Я пошел дальше, прочь от звука их зубов, ибо стучащие зубы не утешают, а лес был достаточно серым. Серые, огромные и великолепно разрушающиеся, но вечно новые они были, старые стены медленно рушились, а над ними, из их нагроможденного беспорядка, поднимались свежие стены к высокосводчатой крыше, которая никогда не падает. Сегодня глубокие, полые залы были закрыты для меня завесой сумрака, и так дымно катился дождь под крышей, что даже черные стропила берез были едва видны; но все ближе вокруг меня, в дичайшем богатстве и великолепии, лежала мебель лесной подстилки.
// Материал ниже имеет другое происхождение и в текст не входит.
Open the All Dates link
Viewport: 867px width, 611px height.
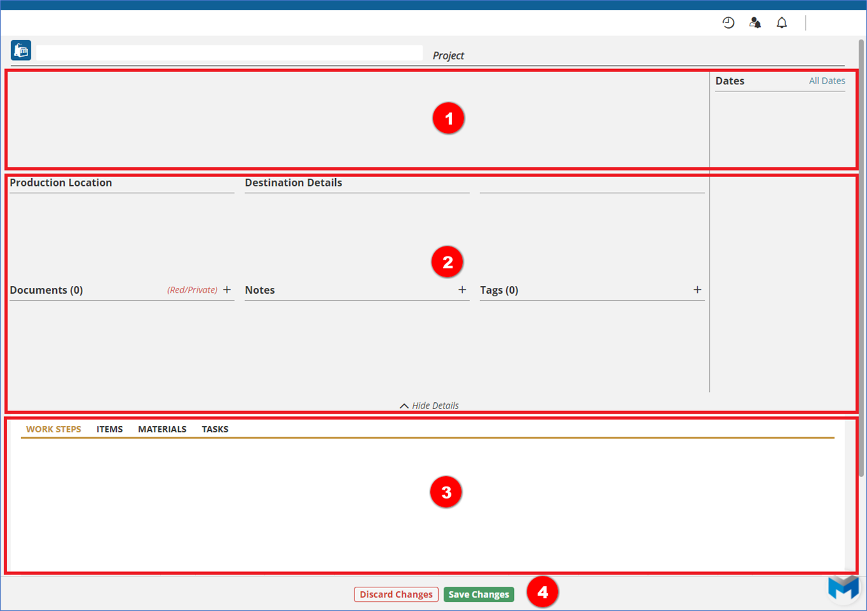(827, 81)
Никогда шерсть не была окрашена и соткана с ворсом таким богатым и глубоким, как ковер из мхов и лишайников, устилавший этот грубый, загроможденный пол. Свернутый, морщинистый и нагроможденный поверх пней, он лежал, нигде не натянутый, нигде не подметенный, бронзово-зелено-золотая земля, бесконечно украшенная узорами и цветами; и вниз по самой длинной, самой глубокой морщине — темнеющий маленький ручей! Это была основа из сфагнового мха с утком из лишайников, печеночников, папоротников, грибов, плаунов и более робких цветов теней, которая была соткана для ковра — длинные, яркие побеги ликоподиума, пальчатого вида, или плауна, и его вееролистного кузена, наземной сосны, теперь в плодах, его гроздья шипов, как крошечные канделябры, стоящие готовыми к зажжению по всему полу; и повсюду, на каждом стволе дерева, пне, бревне и камне — чешуйчатые мхи, мириады их, в пятнах изысканных форм и цветов, придающие серо-зеленый тон стенам, как сфагнумы придавали яркий бронзово-зеленый полу. Вниз, примерно до уровня моей головы, доминирующей нотой в цветовой схеме стен, свисал серый ягельный мох, пучки, клочья и остроконечные гроздья его, как седые бороды стариков. Некоторые ели и скрученные кедры были покрыты им. Более короткий по ворсу, чем уснея Юга, более жесткий и светлый по цвету, он гораздо менее мрачный и похоронный; но лес, бородатый им, выглядит старше времени. Этот мох — любимая зимняя пища лосей, карибу и оленей, и так чисто лоси и олени объели его с деревьев, до такой высоты, до которой могли дотянуться, что эффект в ясный день был таким, словно тонкий серый туман осел в лесу на ровном шестифутовом уровне от земли.